The task team adopted a public apology, admitting the state’s past wrongs and committing not to repeat them.
It would be presented to the descendants of enslaved people.
California apologized for interning Japanese Americans and mistreating Native Americans.
The panel adopted the draft report’s “cash or its equivalent” restitution for qualified residents.
Oakland’s Mills College of Northeastern University hosted over 100 citizens and activists. All lamented the country’s “broken promise” to give emancipated slaves 40 acres and a mule.
Many claimed it was time for governments to fix the harms that prevented African Americans from living without fear of being wrongly punished, maintaining property, and earning wealth.
Former Black Panther Party chairwoman Elaine Brown encouraged protests.

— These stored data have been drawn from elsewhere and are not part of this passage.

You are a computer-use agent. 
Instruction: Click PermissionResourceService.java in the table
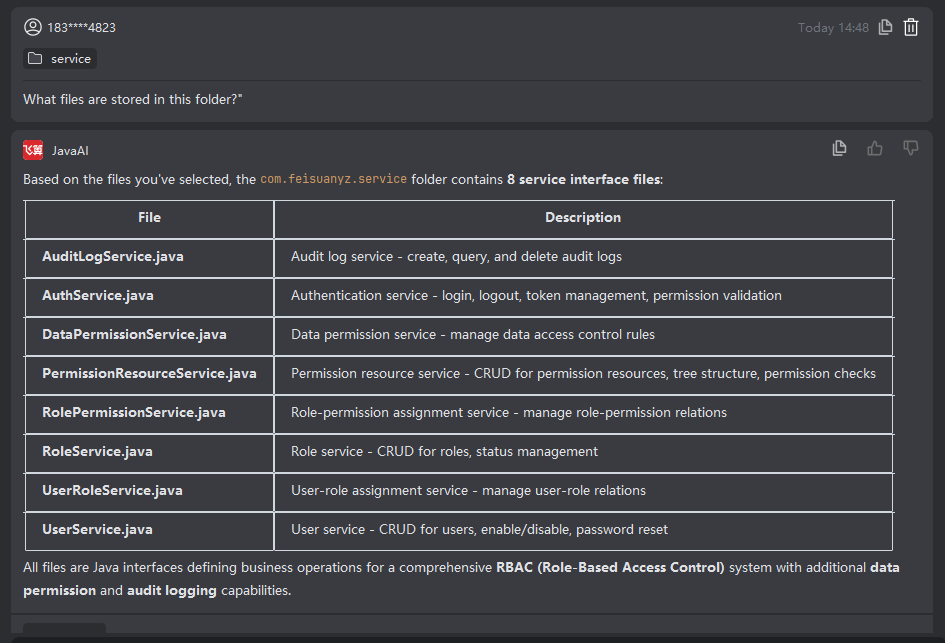pyautogui.click(x=149, y=374)
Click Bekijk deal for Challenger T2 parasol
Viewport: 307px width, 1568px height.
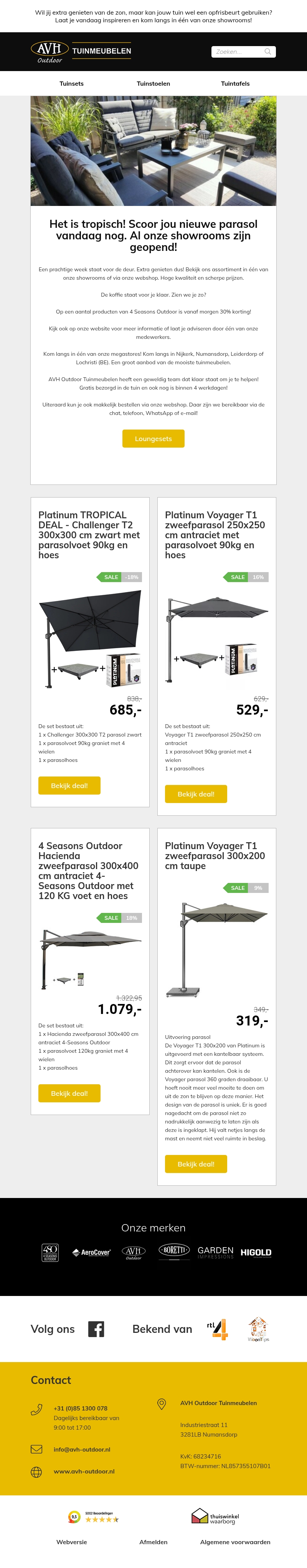69,786
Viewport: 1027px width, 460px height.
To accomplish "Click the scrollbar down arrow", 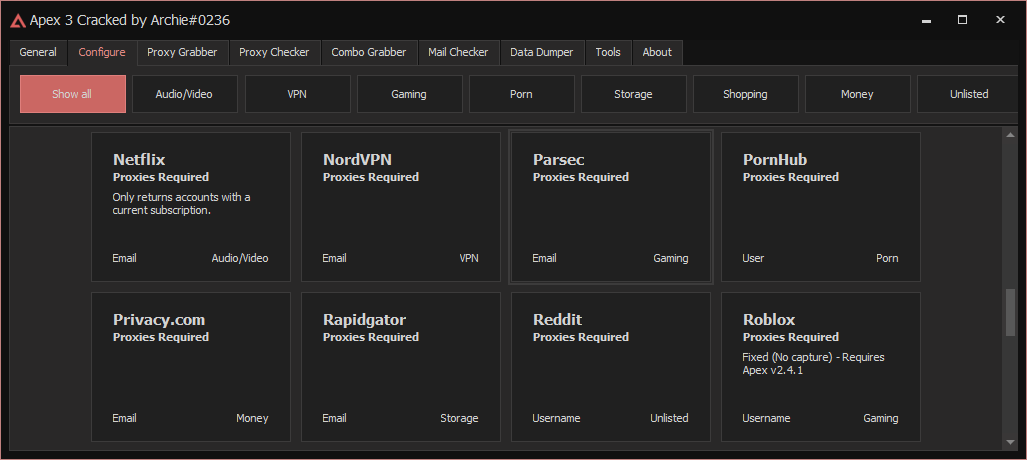I will click(x=1010, y=443).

The task force meeting was viewed as a pivotal moment in the push for local, state, and federal agencies to apologize for African American discrimination.
“There’s no way in the world that many of these recommendations are going to get through because of the inflationary impact,” said University of San Diego School of Law professor and reparations specialist Roy L. Brooks.
Economists predict the state may owe Black residents $800 billion, or 2.5 times its yearly budget.
The newest task force draft report has a much lower figure.